Charli’s never made a bad record, or the same record twice, and it’s one of her most commendable traits as an artist how she’s managed to swerve successfully between so many different lanes within the pop world — whether it’s the turbo-charged Powerpuff-pop of Sucker, the cartoonish mutant pop of last year’s Sophie-produced Vroom Vroom EP, or even what we’ve heard of the grungy pop-punk from her famously shelved Sweden album. But nobody does this as well as Charli XCX: Pop songs with hooks big enough that you want to spray-paint the walls with them, but delivered with such intimacy that they feel like they’re being whispered to you in the middle of a crowded room.

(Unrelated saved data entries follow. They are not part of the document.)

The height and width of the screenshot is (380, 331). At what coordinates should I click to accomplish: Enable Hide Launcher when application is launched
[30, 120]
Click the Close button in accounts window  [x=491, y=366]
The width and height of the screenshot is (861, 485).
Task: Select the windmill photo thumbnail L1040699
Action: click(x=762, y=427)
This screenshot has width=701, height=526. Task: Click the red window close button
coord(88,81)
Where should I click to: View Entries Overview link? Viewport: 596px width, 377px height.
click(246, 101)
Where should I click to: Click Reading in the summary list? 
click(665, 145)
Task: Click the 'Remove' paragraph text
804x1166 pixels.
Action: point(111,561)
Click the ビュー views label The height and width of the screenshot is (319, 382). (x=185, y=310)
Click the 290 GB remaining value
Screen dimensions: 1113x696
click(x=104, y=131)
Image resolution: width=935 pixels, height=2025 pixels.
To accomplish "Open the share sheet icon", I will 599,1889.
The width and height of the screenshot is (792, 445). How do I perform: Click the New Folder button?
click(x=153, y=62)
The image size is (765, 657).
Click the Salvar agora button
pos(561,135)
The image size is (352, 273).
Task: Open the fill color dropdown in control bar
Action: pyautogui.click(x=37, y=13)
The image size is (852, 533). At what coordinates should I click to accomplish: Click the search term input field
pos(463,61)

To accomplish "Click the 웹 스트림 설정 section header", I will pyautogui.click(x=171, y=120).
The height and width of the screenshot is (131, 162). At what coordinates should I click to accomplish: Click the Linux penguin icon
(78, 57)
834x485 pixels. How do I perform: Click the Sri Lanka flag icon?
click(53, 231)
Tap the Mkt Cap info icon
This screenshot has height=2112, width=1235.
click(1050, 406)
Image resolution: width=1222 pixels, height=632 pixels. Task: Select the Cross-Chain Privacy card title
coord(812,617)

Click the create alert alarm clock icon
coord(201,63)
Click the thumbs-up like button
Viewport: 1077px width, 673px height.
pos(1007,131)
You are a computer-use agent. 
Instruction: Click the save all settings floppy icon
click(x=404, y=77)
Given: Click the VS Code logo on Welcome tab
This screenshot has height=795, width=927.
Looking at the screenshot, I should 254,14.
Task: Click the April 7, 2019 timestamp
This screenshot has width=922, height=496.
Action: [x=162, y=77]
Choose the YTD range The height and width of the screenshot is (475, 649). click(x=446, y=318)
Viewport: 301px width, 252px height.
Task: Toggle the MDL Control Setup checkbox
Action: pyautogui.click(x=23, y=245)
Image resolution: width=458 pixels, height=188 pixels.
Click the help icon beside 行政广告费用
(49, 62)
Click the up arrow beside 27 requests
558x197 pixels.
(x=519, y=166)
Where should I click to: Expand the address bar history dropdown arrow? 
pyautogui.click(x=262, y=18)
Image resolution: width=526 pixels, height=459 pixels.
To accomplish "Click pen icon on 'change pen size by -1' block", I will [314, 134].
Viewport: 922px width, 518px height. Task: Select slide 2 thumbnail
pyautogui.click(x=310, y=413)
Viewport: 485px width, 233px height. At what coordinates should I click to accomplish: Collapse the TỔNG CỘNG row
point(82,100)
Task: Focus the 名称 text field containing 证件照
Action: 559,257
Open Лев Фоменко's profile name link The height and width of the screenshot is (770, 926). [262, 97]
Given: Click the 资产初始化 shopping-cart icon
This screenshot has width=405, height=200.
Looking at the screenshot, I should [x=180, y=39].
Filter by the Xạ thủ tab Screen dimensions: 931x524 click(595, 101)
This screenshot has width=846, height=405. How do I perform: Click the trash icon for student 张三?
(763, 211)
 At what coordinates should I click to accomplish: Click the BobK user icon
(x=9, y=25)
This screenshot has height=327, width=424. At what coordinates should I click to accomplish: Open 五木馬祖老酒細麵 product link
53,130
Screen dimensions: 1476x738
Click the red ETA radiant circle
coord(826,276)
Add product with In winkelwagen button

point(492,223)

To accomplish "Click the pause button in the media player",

Strip away whatever underground posturing taints its memory for Charli and what still makes True Romance so special is that it went 12 for 12 with those songs. While Number 1 Angel is distinctly on its own wavelength, more self-assured and less starry-eyed than Romance‘s bliss-outs, that combined impact of pop at both its biggest and its smallest gives it the same kind of narcotic power. She may conquer the clubs with her next set, but this tape proves then when it comes to bedroom pop — either for when you’re dancing by yourself, or entangled with someone else — that top spot is hers for the taking whenever she wants it.